The social and institutional pressures to switch from the left to the right hand are, however, typically restricted to hand-writing, and such individuals often continue to perform other activities left-handed. There is typically much less pressure on modern youngsters to switch hand than there was in the early 20th Century and in even earlier times (see the section on the Recent History of Handedness).

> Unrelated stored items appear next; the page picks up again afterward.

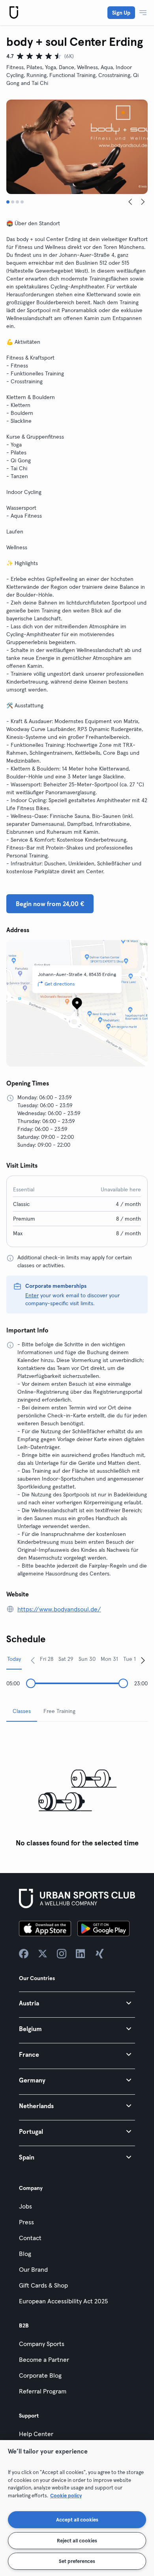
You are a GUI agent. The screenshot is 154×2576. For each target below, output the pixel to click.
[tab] (7, 202)
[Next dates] (143, 1660)
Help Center (36, 2434)
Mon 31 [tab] (109, 1658)
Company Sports (41, 2344)
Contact (30, 2238)
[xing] (99, 1953)
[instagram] (61, 1953)
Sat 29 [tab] (65, 1658)
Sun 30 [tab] (87, 1658)
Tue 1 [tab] (129, 1658)
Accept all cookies (77, 2519)
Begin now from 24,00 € (50, 904)
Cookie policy (66, 2495)
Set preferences (77, 2561)
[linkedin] (80, 1953)
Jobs (25, 2206)
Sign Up (121, 12)
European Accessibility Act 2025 (63, 2301)
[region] (77, 2508)
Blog (25, 2254)
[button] (77, 2003)
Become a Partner (44, 2359)
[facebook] (23, 1953)
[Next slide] (143, 202)
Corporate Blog (40, 2375)
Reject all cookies (77, 2540)
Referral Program (42, 2391)
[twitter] (42, 1953)
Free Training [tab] (59, 1711)
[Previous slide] (130, 202)
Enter (32, 1295)
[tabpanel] (77, 1789)
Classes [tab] (22, 1711)
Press (26, 2222)
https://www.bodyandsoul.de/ (59, 1609)
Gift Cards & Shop (43, 2285)
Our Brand (33, 2269)
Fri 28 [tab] (46, 1658)
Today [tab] (14, 1658)
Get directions (60, 984)
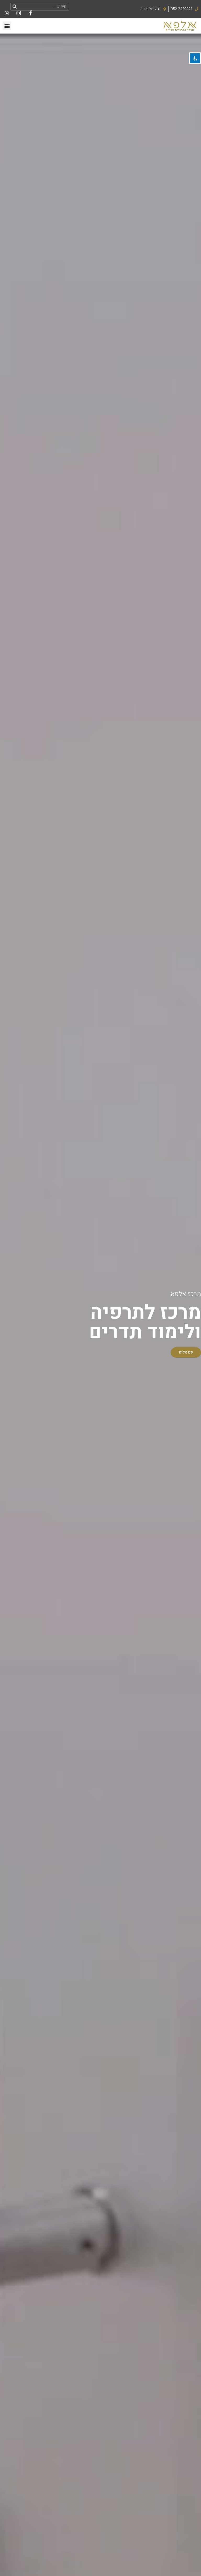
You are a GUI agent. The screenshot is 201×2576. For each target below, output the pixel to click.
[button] (7, 25)
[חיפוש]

Mirror-writing (back-to-front right-to-left writing) is a phenomenon which has often been associated with left-handedness. The most famous and oft-quoted examples of mirror-writers are Leonardo da Vinci and Lewis Carroll (unfortunately, Carroll was likely not left-handed at all, merely another of those mysterious “rumoured” left-handers, and there is even some evidence that left-handed poster-boy Leonardo may only have written left-handed due to some unspecified problem with his right). Part of the reason for the association may have arisen in 16th Century Italy, when an influential text by Giovanni Battista Palatino referred to mirror writing as lettera mancina (or left-handed writing).
True mirror-writers are extremely rare, even among left-handers, about 1 in 6,500 according to some Australian research, or 1 in 2,500 according to another study. At least anecdotally, it does appear that left-handers are more likely to be able to mirror-write than right-handers (or at least more likely to bother learning), but there appears to be nothing specifically left-handed about it, and right-handers can learn the skill just as easily. Some research has suggested that the ability to mirror-write may be inherited, and arises from an atypical language organization in the brain, but this remains questionable. Sigmund Freud claimed that mirror-writing was associated with repressed sexuality (but then, to Freud, most things were to do with repressed sexuality!).
Modular school desks or chairs with the writing rest on the right-hand side are a particular problem for left-handed writers, particularly on timed tests, and they can lead to back problems and poor performance. Increasingly, some schools are starting to invest in a proportion of left-handed desks, but the problem nevertheless remains.
Many left-handers also complain of difficulty using a standard computer keyboard, largely due to the location of the number pad, arrow keys, etc, on the right hand side. Arguably, though, there is actually some advantage to left-handers in using the standard QWERTY keyboard: overall, 56% of the keystrokes typically made when touch-typing are made with the left hand, and over 3,000 words in English can be typed using the left hand only, as compared to only 300 using the right hand.